Женщин вывели из фургона и отправили в тюрьму — там их поместили в крошечные камеры, которые, однако, были набиты, как бочки с селедкой. Анне пришлось спать сидя, прислонившись спиной к стене. Ее мучили кошмары, то и дело возникало видение — Димка на окровавленном снегу.

По камере гуляли различные слухи. Кто-то утверждал, что у немцев имеются так называемые лагеря смерти, в которых планомерно уничтожаются все враги Третьего рейха. Однако тотчас возражали другие, здраво заявляя, что, если бы фрицы хотели расстрелять и повесить, они бы не стали транспортировать их из деревень в Нерьяновск, а сделали бы свое черное дело на месте, в деревне.

Аня не знала, что и думать. Ей было очень страшно, и она понимала: не исключено, смерть не за горами.

— Но почему они, гады, только женщин отбирают? Для чего мы им? Они что, немецкий гарем решили открыть? — раздавались и такие голоса.

Кормили из рук вон плохо — какая-то вонючая похлебка, в которой плавали позеленевшие клочки мяса и толстые белые опарыши.
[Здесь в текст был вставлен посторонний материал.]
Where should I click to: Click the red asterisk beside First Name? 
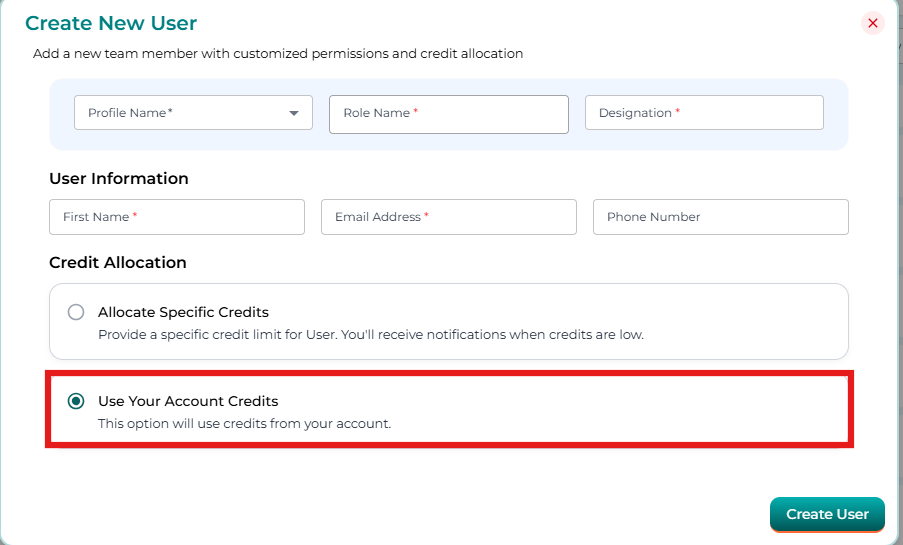click(x=135, y=216)
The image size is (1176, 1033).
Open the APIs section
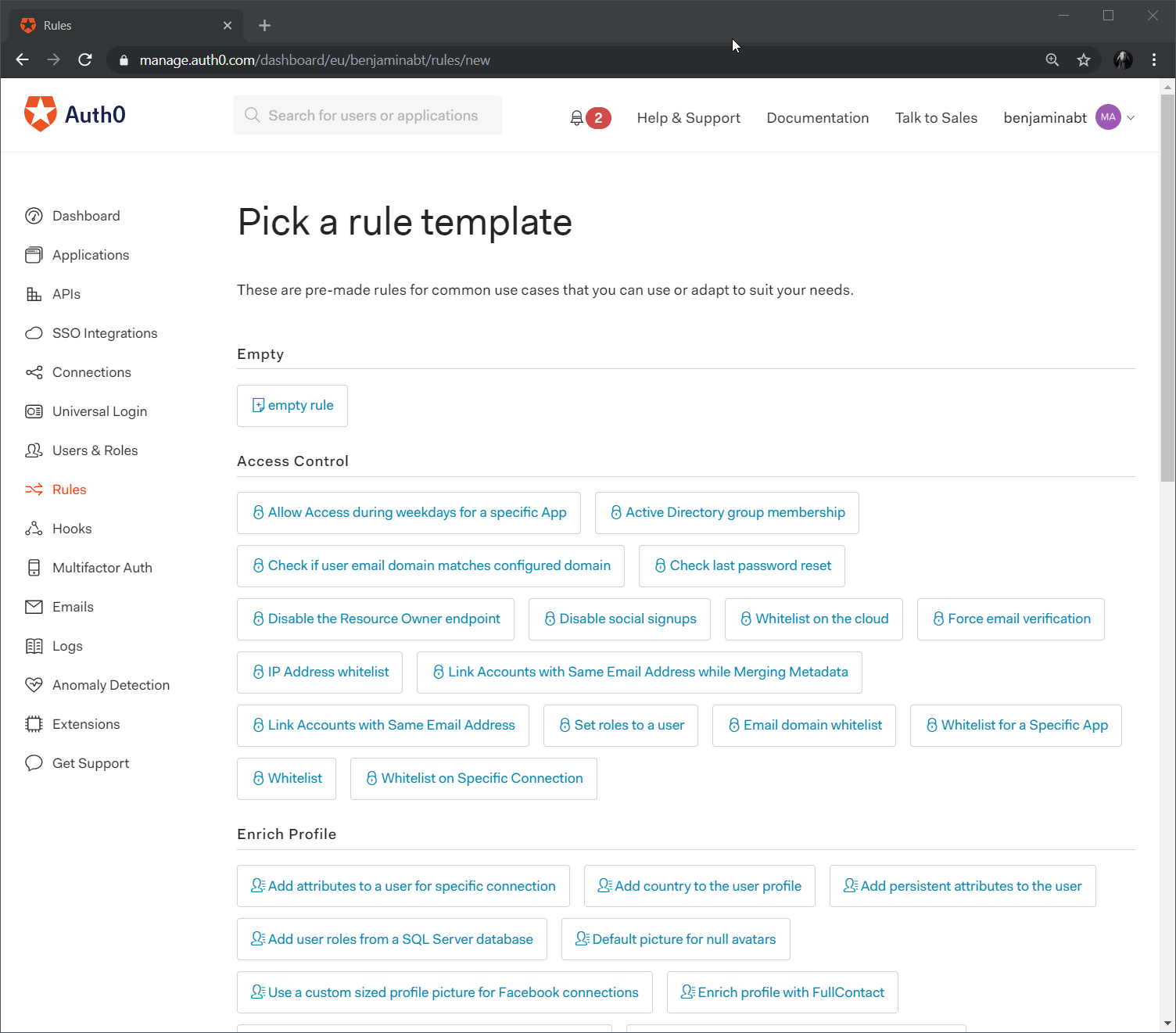[x=66, y=294]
Анна, не сумев перебороть отвращение, так и не притронулась к еде, хотя живот резало от голода.

Во второй половине дня дверь камеры распахнулась, на пороге появился лощеный немец в сопровождении седого мужичка, который на чистом русском назвал около дюжины фамилий. В их числе и фамилию Анны.
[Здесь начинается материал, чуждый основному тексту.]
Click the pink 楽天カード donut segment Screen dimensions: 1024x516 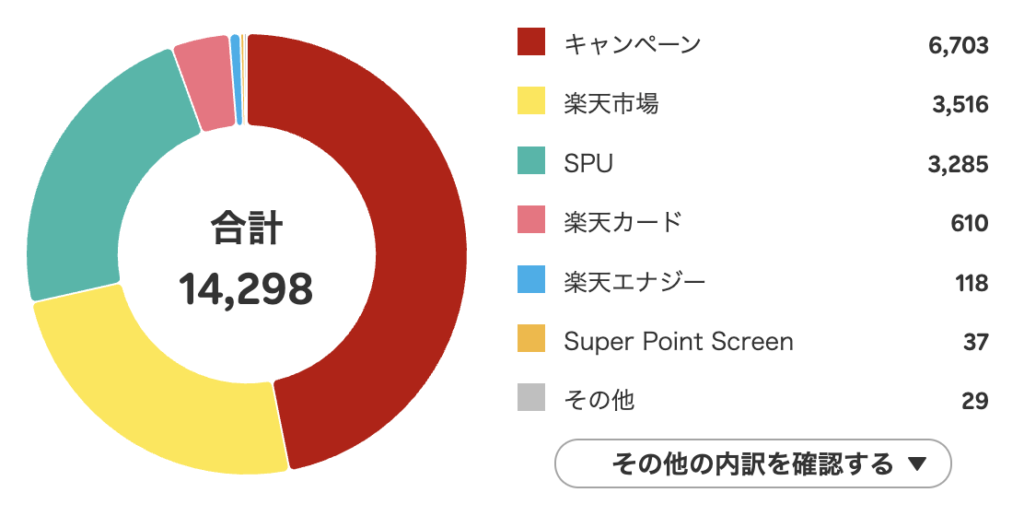pos(203,83)
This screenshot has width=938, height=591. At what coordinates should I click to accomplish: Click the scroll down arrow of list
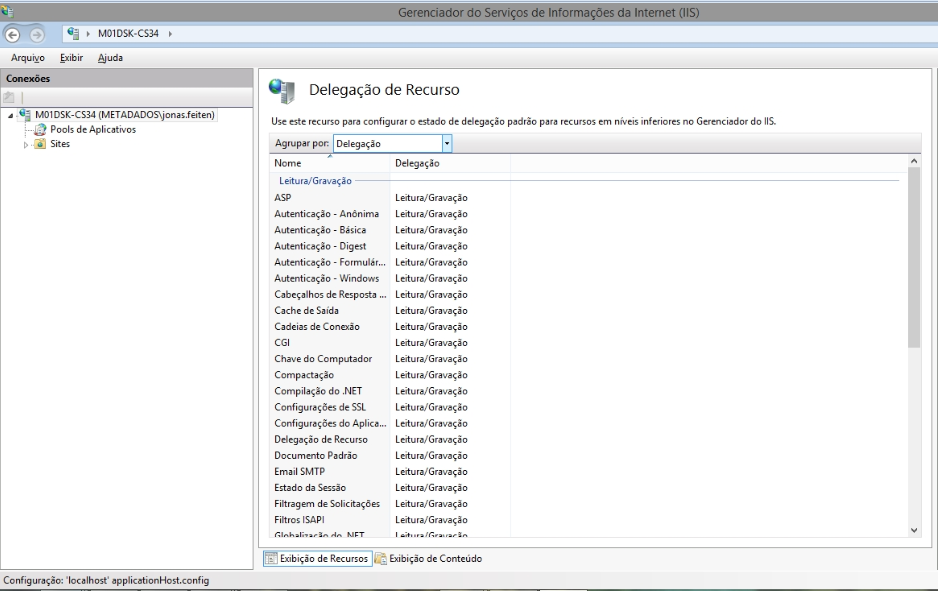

Женщины покинули камеру. Анна на дрожащих ногах последовала за товарками по несчастью. Она уже не сомневалась в том, что им грозит смерть. Только бы не мучиться!

К большому удивлению, их провели в просторную комнату, в которой было жарко натоплено. Там за столами сидело несколько немцев: повторилась та же самая процедура, что и в деревне, — медицинский осмотр. Один из врачей перебросился с Анной парой фраз по-немецки. Он производил впечатление доброго человека, и женщина рискнула у него спросить:

— Что с нами будет?

Врач, взглянув на Аню из-под очков, ответил:

— Вас отправят в Германию, где вы будете работать во благо нашего великого рейха. Ты молода, здорова, к тому же говоришь по-немецки. Такие нам нужны!
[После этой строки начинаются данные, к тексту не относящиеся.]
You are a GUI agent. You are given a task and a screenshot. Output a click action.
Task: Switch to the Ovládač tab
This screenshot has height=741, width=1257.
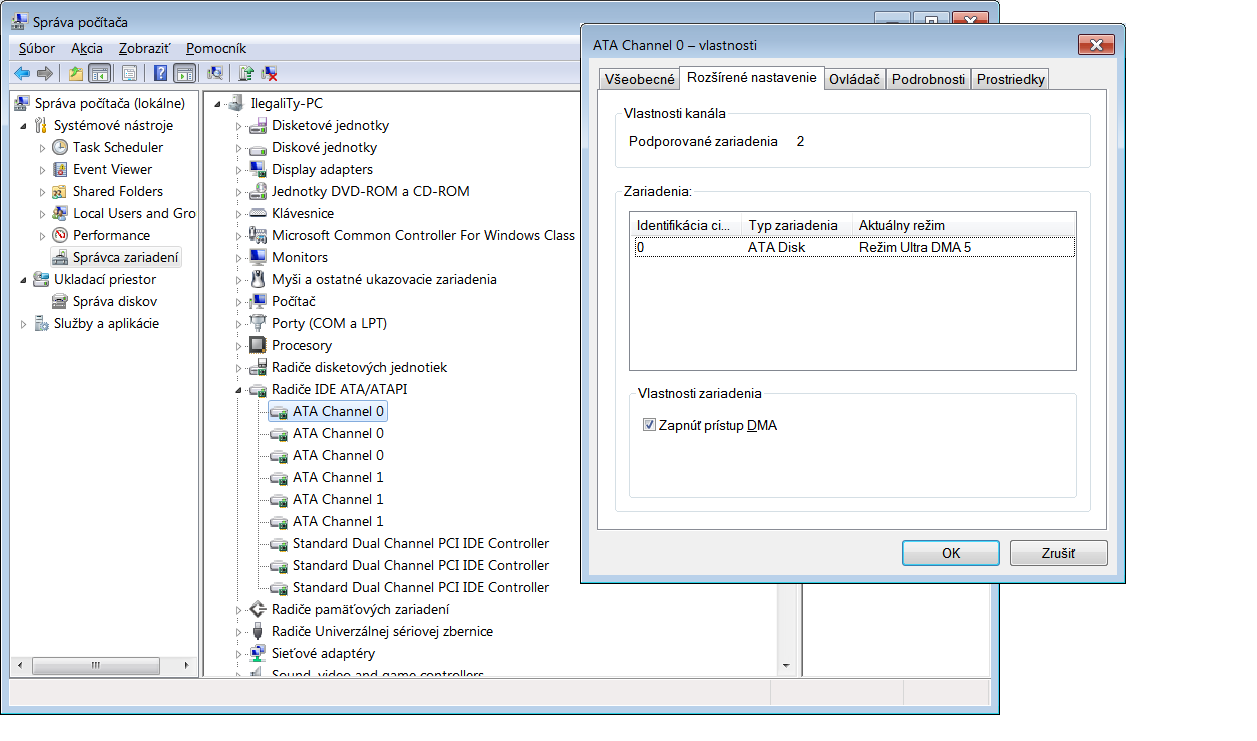coord(855,79)
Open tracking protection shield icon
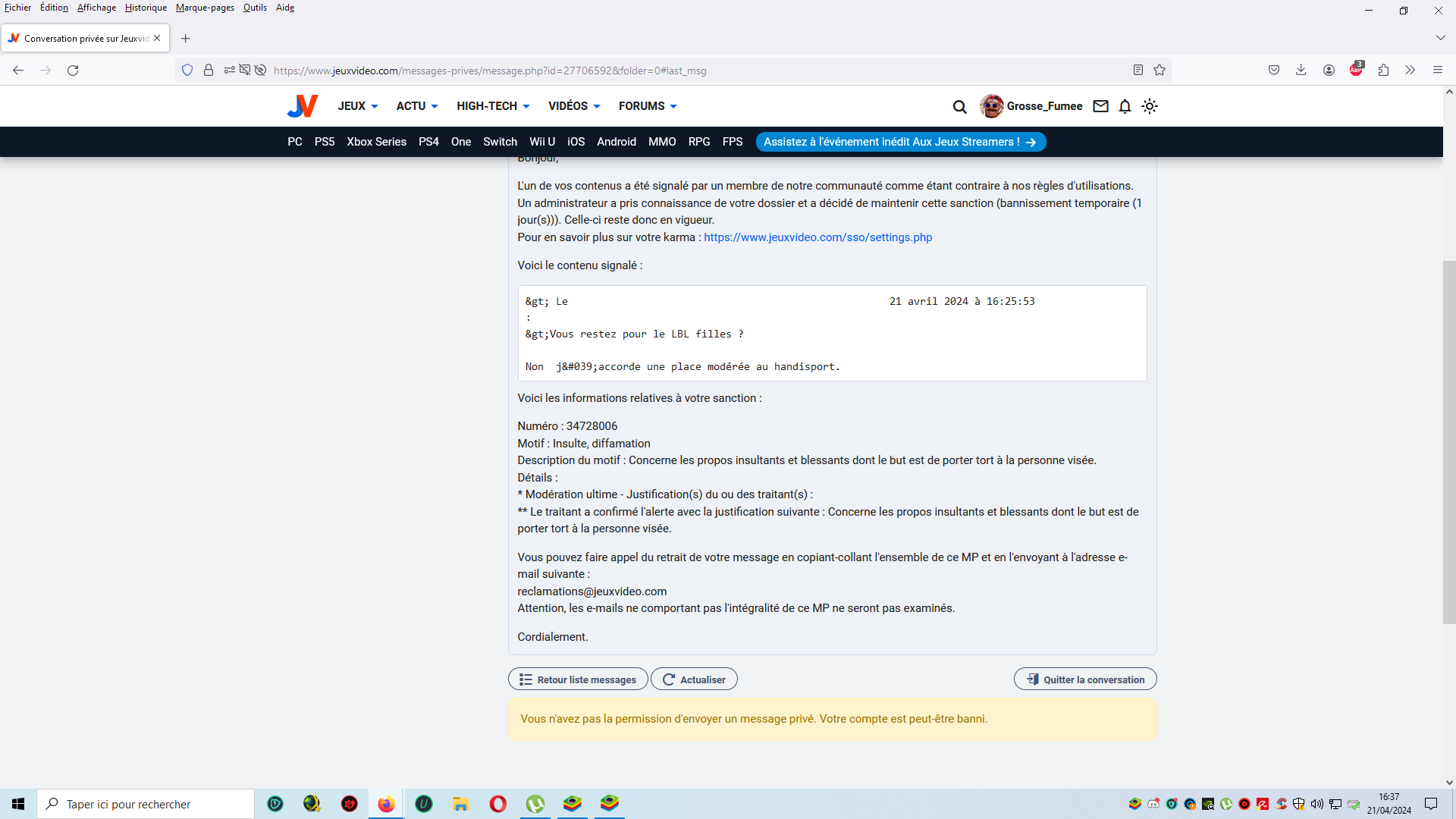Viewport: 1456px width, 819px height. 187,71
И, расписавшись в личном деле Анны, передал ее на руки другого офицера. Угроза гибели миновала, однако от слов врача Анне не стало лучше. Их отправят в Германию, где, по всей видимости, будут использовать в качестве рабов. И кто знает, вернется ли она когда-нибудь обратно в Советский Союз, в Нерьяновск? Не исключено, что нет…

Аня думала, что снова окажется в камере, но вместо этого женщин провели к фургону, который сразу направился на вокзал. Там их ожидал железнодорожный состав. Она не могла представить себе, что им предстоит путешествие в чужую страну, — ведь вагоны были предназначены для скота! Наверное, для оккупантов они и есть животные, жалеть которых не следует.

Под строгим надзором солдат с автоматами и овчарками женщин погрузили в поезд. Погрузка шла всю ночь, наверняка людей свозили со всех окрестных деревень. Анна слышала разговоры — вроде бы дела у немцев под Сталинградом совсем плохи, а потому они, понимая, что скоро придется отступать, решили забрать с собой не только материальные ценности из разграбленных городов и деревень, но и людей — в качестве бесплатной рабочей силы.

Поезд двинулся в путь ранним утром, когда еще было темно. В вагоне, продуваемом насквозь ветрами, Аня дрожала не только от холода, но и от мысли, что вот так им придется ехать до самой Германии — страны, представлявшейся ей средоточием всего земного зла.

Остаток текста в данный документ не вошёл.